In contrast, ombudsman programs can serve consumers through providing assistance for complaints and problems that do not necessarily involve breaches of the insurance code. For example, the Health Education & Advocacy Unit in Maryland described one of their strengths as being able to work creatively with insurance plans to seek satisfactory resolution of consumer problems through mediation, even in the absence of specific legislative breaches. Similarly, staff at the privately funded Center for Health Care Rights in Sacramento, California, expressed confidence at their ability to provide effective assistance to consumers, despite lacking direct regulatory authority over plans.
Another important contribution of ombudsman programs is to combine individual consumer assistance with advocacy for systemic reform. Of the states studied, the Vermont Health Care Ombudsman and the Sacramento Center for Health Care Rights are strong examples of the value of using casework to drive policy advocacy, which can most readily occur in independent ombudsman programs. For example, the Vermont Health Care Ombudsman participates in the Vermont Health Access Oversight legislative committee, where she can present views independently of the Vermont Health Care Administration on problems facing Vermont consumers. The Center for Health Care Rights is particularly active in using information derived from its consumer hotline to undertake what it calls “evidence-based advocacy”. Hence the Center publishes policy reports with concrete recommendations directed at health plans, providers, policymakers and regulators on reforms necessary to improve the health system. Staff at the Center for Health Care Rights challenged the view that the primary function of ombudsman programs should be to assist individual consumers, arguing that this was a bottomless task, with the goal instead being to use examples of individual consumer problems to drive systemic reforms for all consumers.
It is recommended that ombudsman programs should be considered as a vital, complementary function to regulatory consumer complaint functions. Ombudsman programs can make important contributions in resolution of individual consumer problems through mediation and in undertaking systemic advocacy.

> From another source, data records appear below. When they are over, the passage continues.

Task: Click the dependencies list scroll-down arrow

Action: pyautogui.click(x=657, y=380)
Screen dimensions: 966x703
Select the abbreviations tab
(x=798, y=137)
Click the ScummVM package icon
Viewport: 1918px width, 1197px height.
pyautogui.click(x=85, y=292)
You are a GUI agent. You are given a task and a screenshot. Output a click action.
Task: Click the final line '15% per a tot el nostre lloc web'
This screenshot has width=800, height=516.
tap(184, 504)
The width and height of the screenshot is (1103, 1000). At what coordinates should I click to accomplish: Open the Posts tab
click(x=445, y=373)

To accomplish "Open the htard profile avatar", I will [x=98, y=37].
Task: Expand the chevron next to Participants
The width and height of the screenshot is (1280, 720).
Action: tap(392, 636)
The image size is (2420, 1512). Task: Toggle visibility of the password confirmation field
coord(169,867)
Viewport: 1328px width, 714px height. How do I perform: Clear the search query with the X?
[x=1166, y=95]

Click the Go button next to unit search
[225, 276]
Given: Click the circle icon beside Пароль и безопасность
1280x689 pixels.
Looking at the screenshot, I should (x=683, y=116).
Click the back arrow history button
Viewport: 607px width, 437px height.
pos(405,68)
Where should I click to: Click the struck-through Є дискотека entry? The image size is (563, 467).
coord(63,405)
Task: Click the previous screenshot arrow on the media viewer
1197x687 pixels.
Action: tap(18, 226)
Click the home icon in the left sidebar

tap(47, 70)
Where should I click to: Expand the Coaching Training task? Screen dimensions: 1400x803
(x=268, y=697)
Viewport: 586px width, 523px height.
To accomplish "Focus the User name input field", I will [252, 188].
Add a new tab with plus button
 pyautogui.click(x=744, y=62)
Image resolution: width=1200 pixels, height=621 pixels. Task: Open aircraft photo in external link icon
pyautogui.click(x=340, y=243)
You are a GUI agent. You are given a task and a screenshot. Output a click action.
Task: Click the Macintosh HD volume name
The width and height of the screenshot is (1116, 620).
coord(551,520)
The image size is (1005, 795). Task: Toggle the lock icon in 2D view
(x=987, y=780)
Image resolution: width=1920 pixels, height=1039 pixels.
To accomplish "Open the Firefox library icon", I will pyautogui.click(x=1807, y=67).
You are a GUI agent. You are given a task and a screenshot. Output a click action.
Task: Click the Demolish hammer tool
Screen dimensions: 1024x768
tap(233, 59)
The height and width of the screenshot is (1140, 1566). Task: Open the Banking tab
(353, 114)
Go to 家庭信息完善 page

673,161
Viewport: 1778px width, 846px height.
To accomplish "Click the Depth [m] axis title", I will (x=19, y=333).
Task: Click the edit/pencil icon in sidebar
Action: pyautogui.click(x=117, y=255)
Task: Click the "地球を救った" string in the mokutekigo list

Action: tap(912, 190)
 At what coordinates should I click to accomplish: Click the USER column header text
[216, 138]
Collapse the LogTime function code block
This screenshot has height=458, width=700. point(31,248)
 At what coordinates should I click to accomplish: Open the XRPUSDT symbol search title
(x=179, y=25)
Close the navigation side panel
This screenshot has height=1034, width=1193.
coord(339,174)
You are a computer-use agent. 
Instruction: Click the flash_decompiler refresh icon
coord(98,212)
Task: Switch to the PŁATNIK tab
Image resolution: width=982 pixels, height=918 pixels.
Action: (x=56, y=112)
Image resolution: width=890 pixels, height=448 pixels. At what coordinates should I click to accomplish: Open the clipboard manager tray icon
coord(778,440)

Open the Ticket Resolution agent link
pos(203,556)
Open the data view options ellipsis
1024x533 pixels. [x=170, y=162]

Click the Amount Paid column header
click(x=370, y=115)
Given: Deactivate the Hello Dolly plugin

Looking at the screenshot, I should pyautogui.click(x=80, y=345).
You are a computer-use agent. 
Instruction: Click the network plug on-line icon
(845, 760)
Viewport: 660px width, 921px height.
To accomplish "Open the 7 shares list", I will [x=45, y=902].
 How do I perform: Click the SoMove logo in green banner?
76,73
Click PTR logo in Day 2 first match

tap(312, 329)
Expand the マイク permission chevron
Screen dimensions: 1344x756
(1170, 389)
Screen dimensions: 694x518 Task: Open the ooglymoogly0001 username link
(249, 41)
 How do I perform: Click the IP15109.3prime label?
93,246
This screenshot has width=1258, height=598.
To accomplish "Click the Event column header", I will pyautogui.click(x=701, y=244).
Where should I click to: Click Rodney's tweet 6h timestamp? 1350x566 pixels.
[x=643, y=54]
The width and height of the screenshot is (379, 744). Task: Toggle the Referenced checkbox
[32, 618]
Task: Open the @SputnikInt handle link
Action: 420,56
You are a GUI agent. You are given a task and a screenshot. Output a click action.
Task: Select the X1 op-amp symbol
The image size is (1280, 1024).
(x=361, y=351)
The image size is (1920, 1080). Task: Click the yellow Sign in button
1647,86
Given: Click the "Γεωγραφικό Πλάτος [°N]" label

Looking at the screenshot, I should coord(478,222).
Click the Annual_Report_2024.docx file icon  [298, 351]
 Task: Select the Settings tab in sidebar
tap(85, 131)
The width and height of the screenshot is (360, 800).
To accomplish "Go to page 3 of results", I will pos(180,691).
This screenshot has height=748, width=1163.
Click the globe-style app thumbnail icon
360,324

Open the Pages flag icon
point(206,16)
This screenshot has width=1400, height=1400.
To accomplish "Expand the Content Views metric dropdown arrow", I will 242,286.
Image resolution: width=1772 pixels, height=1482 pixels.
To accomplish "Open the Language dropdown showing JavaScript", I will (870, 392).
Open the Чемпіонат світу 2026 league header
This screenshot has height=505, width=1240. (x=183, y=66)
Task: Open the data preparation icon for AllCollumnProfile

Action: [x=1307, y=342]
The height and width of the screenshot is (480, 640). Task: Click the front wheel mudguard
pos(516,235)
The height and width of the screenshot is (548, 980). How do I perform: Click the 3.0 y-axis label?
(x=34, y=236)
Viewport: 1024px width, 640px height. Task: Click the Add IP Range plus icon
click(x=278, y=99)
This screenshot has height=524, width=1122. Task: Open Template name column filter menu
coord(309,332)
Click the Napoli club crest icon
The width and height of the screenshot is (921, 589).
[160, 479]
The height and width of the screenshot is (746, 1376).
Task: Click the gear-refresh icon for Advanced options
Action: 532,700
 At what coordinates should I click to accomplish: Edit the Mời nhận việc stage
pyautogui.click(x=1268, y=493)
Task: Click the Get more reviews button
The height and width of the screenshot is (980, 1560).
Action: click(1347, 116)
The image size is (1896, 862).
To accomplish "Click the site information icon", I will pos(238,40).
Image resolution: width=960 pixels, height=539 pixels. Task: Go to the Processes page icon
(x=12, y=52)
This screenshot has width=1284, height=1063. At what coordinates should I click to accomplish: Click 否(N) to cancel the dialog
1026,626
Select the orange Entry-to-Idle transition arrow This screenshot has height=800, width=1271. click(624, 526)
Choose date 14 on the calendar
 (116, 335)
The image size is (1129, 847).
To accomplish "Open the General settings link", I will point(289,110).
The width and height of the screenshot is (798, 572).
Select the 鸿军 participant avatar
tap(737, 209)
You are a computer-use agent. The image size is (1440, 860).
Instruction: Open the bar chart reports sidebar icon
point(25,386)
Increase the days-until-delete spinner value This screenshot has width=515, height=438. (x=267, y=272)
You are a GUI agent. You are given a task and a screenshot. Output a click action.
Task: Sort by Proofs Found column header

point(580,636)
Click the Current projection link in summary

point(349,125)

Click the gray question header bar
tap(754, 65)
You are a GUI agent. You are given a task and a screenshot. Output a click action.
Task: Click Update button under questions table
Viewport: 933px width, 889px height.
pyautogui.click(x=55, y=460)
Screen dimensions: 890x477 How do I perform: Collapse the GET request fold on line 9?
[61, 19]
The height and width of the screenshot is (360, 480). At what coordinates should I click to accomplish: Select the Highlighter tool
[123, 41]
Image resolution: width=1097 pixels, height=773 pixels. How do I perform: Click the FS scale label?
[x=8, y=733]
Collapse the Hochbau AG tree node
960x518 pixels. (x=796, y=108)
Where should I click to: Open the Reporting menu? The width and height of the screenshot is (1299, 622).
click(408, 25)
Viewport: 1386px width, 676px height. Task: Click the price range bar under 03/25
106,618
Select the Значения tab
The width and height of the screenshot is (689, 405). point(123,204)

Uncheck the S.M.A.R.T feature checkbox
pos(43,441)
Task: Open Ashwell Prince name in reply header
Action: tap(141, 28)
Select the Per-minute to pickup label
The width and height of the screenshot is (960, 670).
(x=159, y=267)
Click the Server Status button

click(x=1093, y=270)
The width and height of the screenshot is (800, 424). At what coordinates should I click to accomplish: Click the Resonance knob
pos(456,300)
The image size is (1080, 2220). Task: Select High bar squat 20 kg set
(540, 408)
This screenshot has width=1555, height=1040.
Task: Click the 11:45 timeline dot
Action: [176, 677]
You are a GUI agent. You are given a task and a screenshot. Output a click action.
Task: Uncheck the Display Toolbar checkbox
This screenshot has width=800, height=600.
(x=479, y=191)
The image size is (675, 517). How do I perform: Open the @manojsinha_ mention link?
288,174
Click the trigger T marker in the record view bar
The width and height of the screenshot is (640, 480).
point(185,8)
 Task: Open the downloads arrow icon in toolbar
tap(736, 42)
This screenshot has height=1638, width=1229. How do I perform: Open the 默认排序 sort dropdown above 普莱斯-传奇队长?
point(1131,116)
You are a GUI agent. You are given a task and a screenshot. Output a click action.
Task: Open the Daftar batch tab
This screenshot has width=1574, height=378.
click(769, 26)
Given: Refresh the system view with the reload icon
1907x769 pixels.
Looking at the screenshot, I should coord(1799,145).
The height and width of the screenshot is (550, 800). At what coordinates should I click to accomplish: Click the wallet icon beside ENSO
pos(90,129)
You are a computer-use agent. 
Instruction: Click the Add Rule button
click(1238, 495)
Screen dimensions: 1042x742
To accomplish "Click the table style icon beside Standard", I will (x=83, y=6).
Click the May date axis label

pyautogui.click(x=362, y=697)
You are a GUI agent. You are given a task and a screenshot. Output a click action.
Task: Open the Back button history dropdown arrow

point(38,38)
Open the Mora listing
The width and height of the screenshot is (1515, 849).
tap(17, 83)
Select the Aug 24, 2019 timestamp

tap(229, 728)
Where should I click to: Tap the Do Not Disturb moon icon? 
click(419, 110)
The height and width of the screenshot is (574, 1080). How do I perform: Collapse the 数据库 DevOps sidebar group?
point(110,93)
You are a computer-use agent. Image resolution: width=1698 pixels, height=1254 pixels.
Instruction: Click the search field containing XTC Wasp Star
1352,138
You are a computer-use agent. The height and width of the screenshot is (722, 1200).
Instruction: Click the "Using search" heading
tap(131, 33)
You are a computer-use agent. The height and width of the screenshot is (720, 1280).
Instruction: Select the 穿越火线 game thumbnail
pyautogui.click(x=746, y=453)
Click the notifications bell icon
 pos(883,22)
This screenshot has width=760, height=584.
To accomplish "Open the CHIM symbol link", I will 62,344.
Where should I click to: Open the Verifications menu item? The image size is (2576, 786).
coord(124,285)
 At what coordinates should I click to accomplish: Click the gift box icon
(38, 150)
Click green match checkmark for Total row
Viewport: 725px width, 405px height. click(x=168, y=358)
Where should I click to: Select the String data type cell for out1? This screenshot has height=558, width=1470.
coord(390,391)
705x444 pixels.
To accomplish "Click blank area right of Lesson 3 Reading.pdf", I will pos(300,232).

It is recommended that the following examples of best practice may be of value in developing or enhancing consumer assistance and ombudsman programs:
- Independence of ombudsman programs can be enhanced through legislative authority and dedicated funding. For example, the Vermont Health Care Ombudsman has legislative protection “to speak on behalf of consumers…without being subject to any retaliatory action”. The Vermont Health Care Ombudsman also has funding guaranteed under a contract, in contrast to the absence of funding in the authorizing legislation for the ombudsman program in Texas.
- Accountability and independence of ombudsman programs are also fostered by requirements for such programs to produce regular reports to the public and legislature. The privately- funded Center for Health Care Rights in Sacramento makes “the voices of health care consumers count” through regular published reports on consumer problems and suggested remedies (see California, Attachment 5).